By Belén Carreño and Joan Faus
MADRID/BARCELONA (Reuters) -After Spain's Socialists failed to clinch a majority in a July election, it was clear they would have to do a deal with smaller parties, including Catalan separatists, for Prime Minister Pedro Sanchez to remain in power.
But when the deal, forged over months of tense negotiations, finally landed on Thursday and confirmed Catalan independence activists would be given amnesty in return for their support, it still sent shockwaves around the country.
Opposition leaders described it as a «giving in to blackmail» by independence leaders, a «humiliation of the judiciary» and a signal a country not yet 50 years past the death of Francisco Franco was veering back to «dictatorship».
Just holding the deal together through a full four-year parliamentary term will be a tough challenge, many predict.
As well as committing to an amnesty, the deal Sanchez's Socialist party (PSOE) signed with the hardline Catalan party Junts agreed talks on a separatist wishlist that includes a fresh independence referendum and more control over tax revenue.
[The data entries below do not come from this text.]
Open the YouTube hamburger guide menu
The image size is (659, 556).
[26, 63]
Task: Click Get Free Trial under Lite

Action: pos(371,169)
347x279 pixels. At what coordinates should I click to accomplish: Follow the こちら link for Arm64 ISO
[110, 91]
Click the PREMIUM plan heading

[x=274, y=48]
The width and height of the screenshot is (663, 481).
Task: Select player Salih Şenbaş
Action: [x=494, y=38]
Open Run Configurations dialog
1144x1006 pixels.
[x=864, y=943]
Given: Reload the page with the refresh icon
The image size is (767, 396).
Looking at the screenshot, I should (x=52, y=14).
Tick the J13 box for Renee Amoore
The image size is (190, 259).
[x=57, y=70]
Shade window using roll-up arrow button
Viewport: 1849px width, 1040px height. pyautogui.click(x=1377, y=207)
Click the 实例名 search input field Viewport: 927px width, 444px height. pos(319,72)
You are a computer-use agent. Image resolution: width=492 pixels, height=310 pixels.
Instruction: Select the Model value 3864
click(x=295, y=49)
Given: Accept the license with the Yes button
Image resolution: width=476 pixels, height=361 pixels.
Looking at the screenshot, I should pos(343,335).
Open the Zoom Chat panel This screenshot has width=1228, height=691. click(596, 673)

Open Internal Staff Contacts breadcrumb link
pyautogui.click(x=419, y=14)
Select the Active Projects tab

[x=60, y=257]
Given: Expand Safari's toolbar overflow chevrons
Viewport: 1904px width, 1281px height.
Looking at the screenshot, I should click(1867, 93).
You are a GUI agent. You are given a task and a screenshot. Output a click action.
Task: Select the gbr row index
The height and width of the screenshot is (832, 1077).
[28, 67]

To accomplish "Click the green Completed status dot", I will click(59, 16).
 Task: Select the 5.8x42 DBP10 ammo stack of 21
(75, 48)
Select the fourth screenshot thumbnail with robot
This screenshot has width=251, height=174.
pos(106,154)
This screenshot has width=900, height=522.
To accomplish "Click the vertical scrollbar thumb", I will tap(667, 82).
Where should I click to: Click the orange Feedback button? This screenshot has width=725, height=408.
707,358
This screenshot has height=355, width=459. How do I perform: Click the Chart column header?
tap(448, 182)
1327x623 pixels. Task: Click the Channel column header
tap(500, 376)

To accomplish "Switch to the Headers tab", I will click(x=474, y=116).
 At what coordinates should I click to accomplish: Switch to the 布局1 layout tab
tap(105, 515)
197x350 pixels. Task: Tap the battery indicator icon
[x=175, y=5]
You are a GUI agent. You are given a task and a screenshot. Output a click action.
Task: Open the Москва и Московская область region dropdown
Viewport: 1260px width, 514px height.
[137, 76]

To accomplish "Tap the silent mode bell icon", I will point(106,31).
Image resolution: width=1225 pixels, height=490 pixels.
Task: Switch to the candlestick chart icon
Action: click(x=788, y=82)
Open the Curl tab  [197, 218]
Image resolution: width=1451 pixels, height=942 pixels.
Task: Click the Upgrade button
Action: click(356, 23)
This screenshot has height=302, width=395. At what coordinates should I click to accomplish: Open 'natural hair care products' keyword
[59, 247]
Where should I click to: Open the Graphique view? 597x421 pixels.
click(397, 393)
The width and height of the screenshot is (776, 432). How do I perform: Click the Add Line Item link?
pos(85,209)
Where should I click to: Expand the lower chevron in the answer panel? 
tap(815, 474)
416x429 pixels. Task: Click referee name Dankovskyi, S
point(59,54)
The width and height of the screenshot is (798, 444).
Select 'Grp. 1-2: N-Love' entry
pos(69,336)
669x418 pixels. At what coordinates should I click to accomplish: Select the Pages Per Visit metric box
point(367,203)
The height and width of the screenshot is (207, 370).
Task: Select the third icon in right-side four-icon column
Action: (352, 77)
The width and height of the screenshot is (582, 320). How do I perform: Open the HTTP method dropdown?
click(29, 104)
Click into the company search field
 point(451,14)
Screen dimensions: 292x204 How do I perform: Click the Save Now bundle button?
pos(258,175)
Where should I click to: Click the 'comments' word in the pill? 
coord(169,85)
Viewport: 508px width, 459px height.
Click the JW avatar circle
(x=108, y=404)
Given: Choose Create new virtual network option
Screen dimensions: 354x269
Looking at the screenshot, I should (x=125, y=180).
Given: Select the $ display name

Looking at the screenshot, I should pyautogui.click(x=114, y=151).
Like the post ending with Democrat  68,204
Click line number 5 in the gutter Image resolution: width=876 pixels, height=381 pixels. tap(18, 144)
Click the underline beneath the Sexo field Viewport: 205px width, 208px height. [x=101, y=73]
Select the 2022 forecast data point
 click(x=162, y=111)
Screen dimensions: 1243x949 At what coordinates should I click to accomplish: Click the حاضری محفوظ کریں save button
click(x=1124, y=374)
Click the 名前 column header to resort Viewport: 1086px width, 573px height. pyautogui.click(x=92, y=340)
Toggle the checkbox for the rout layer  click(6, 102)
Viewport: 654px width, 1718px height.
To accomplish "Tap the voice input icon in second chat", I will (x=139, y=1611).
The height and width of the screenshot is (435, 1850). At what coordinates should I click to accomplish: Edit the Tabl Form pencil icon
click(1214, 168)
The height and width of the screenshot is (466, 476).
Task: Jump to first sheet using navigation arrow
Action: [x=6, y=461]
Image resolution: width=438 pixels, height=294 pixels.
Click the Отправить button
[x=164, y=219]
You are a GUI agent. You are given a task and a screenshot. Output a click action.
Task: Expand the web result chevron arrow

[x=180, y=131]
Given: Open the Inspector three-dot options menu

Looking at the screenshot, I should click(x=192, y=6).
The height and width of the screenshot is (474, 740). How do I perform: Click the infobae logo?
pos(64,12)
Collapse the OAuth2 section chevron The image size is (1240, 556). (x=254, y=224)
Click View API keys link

Junts chief Carles Puigdemont, in exile in Belgium where he fled to avoid charges as leader of Catalonia during the unilateral independence declaration of 2017, confirmed on Thursday his support would be conditional, dependent on a «permanent negotiation that yields results and that those are accomplished throughout the legislative term».
Without the support of Junts — and with the vengeful opposition of the conservative People's Party (PP) that controls the senate — the Socialists could struggle to pass legislation including budgets, risking a vote of no confidence against Sanchez, in power since 2018, or the forcing of a snap election.